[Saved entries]

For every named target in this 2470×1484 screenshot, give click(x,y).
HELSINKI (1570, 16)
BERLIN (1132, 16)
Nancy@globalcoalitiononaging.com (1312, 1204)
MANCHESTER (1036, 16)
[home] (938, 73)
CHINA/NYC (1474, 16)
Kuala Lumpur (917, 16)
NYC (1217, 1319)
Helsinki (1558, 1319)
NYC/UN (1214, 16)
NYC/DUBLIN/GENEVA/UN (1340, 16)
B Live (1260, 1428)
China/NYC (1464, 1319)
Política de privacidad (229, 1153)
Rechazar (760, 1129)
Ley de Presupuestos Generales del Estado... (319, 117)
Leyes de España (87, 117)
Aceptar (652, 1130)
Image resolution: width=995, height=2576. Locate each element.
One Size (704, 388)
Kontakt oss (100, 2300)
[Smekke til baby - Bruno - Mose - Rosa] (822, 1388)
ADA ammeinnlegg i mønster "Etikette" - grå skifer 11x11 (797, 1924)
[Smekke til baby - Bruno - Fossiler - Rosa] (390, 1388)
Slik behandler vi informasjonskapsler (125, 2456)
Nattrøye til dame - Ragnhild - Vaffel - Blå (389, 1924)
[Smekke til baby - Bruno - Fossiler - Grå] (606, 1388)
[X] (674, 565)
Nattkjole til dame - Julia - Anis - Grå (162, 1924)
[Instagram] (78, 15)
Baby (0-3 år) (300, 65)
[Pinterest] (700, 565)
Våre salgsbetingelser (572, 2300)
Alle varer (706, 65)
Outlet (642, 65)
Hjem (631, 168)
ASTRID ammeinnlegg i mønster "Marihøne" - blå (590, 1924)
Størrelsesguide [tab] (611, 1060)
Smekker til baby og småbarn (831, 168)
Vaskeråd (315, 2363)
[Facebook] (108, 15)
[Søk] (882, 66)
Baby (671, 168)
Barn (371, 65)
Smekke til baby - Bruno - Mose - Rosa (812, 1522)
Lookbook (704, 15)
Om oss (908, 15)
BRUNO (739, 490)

— WHAT YOU HAVE TO DO —
Write out every line of the data that holds the word "ammeinnlegg".

— SOLUTION FOR THIS TASK —
ADA ammeinnlegg i mønster "Etikette" - grå skifer 11x11 (797, 1924)
ASTRID ammeinnlegg i mønster "Marihøne" - blå (590, 1924)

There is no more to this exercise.